Soloists for the project were among others Lisa Larsson, Cornelia Samuelis, Sandrine Piau, Sibylla Rubens, Barbara Schlick, Caroline Stam, Deborah York and Johannette Zomer (soprano), Bogna Bartosz, Michael Chance, Franziska Gottwald, Bernhard Landauer, Elisabeth von Magnus, Annette Markert and Kai Wessel (alto), Paul Agnew, Jörg Dürmüller, James Gilchrist, Christoph Prégardien and Gerd Türk (tenor) and Klaus Mertens (bass).

===Buxtehude project===
In addition to the works of Bach, Koopman has long been an advocate of the music of Bach's teacher and predecessor, Dieterich Buxtehude. He had previously recorded the keyboard works for Philips Classics and several cantatas for Erato. He was elected president of the "International Dieterich Buxtehude Society" in 2004. Following the completion of the Bach cantatas project Koopman then embarked on a recording of the complete works of Buxtehude. In 2005 he commenced Dieterich Buxtehude – Opera Omnia, a project to record the complete works of Dieterich Buxtehude, which he finished in October 2014.

===Other projects===
Besides his work with the Amsterdam Baroque Orchestra & Choir, he is in frequent demand as guest conductor and as harpsichordist and organist. In 2011, Koopman began a three-year stint as artist-in-residence with the Cleveland Orchestra.

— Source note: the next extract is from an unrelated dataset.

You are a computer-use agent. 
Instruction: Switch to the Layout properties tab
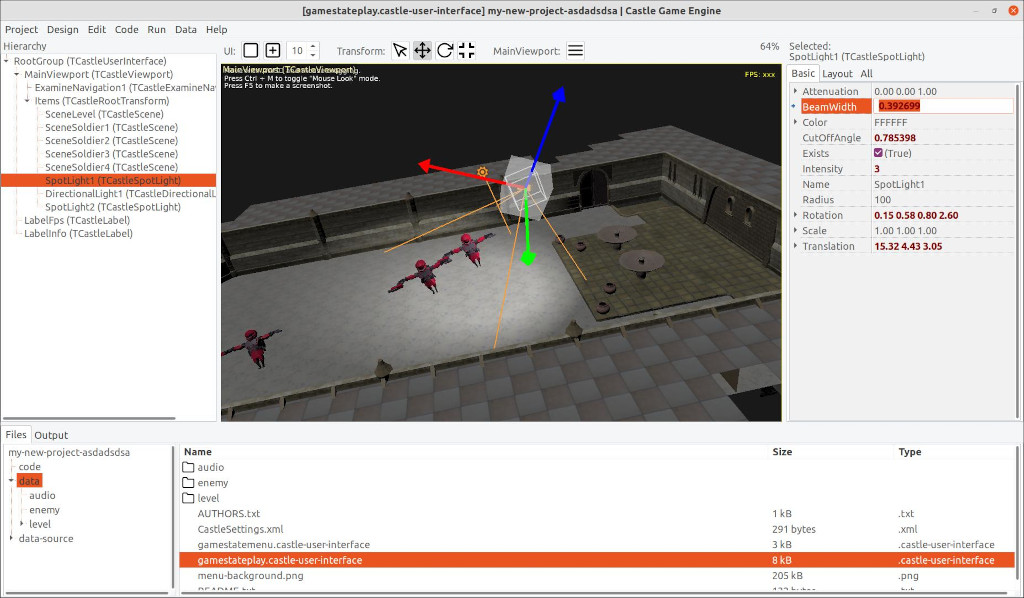(837, 73)
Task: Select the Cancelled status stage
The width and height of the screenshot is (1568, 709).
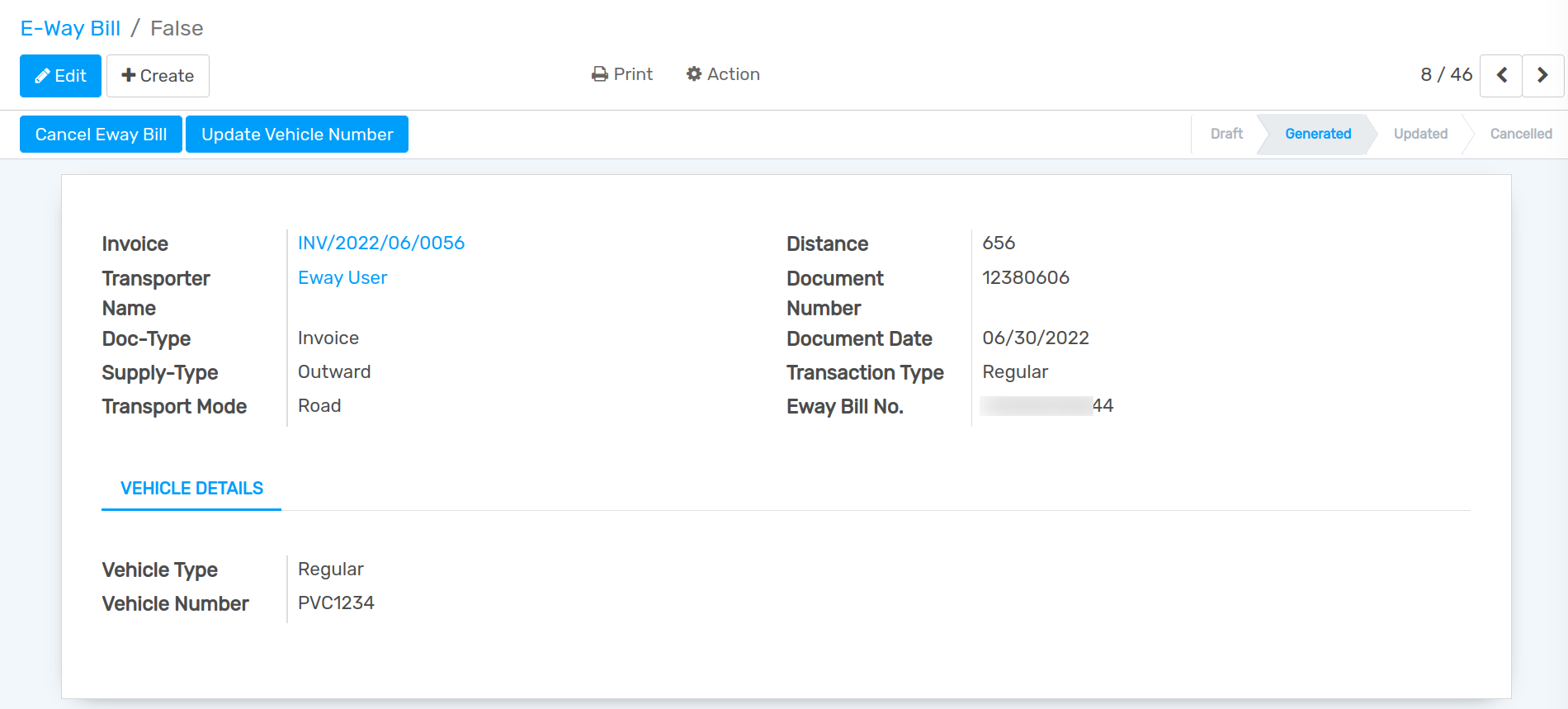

His aim is always to achieve authenticity in performance, using historical instruments from the time of the composer, and/or exact copies of them, often using historic musical temperaments, and adopting the performing style of the composers or their contemporaries. The scholar (and fellow keyboardist/conductor) John Butt has criticised Koopman's interpretation of Bach's Goldberg Variations for its overuse of ornamentation, which he attributes to a desire to differentiate his interpretation from those of Gustav Leonhardt.

==Awards and honours==
In 2003 he was made a Knight in the Order of the Netherlands Lion. In January 2024 he was awarded the medallion of honour from the mayor of the city where he was born, Zwolle.

==Personal life==
Koopman is married to Tini Mathot, who is also a harpsichordist and fortepianist. Mathot is also his chief recording producer, as well as a teacher at the Royal Conservatory. On 11 October 2012 the documentary Live to be a hundred – a year in the life of Ton Koopman was released in Dutch cinemas.

==Discography==
Koopman's extensive discography includes the complete Bach cantatas and organ works, St Matthew Passion (twice) and St John Passion, Mass in B minor, Christmas Oratorio, a recording of his own reconstruction of the lost St Mark Passion, concertos and harpsichord works by Bach, Sweelinck's complete keyboard works, the complete works of Buxtehude,
Haydn's complete harpsichord concertos, Mozart's Coronation Mass, Vespers and Requiem, a cycle of Mozart and Haydn symphonies, Mozart's early keyboard works K. 1a-5 and Mozart's 3 Harpsichord Concertos after J.C. Bach, K. 107. He conducts 8 soloists, Nancy Zijlstra, Barbara Schlick, soprano, Klaus Mertens, Peter Kooij, bass, Dominique Visse, Kai Wessel, countertenor, Christoph Prégardien, Harry Van Berne, tenor and The Amsterdam Baroque Orchestra for « Les Motets à double Chœur » H.403, H.404, H.135, H.136, H.137, H.392, H.410, H.167 by Marc-Antoine Charpentier, (2 CD Erato 1992), Vivaldi's The Four Seasons, Handel's Messiah and Organ Concertos. Koopman has received many prizes for his recordings.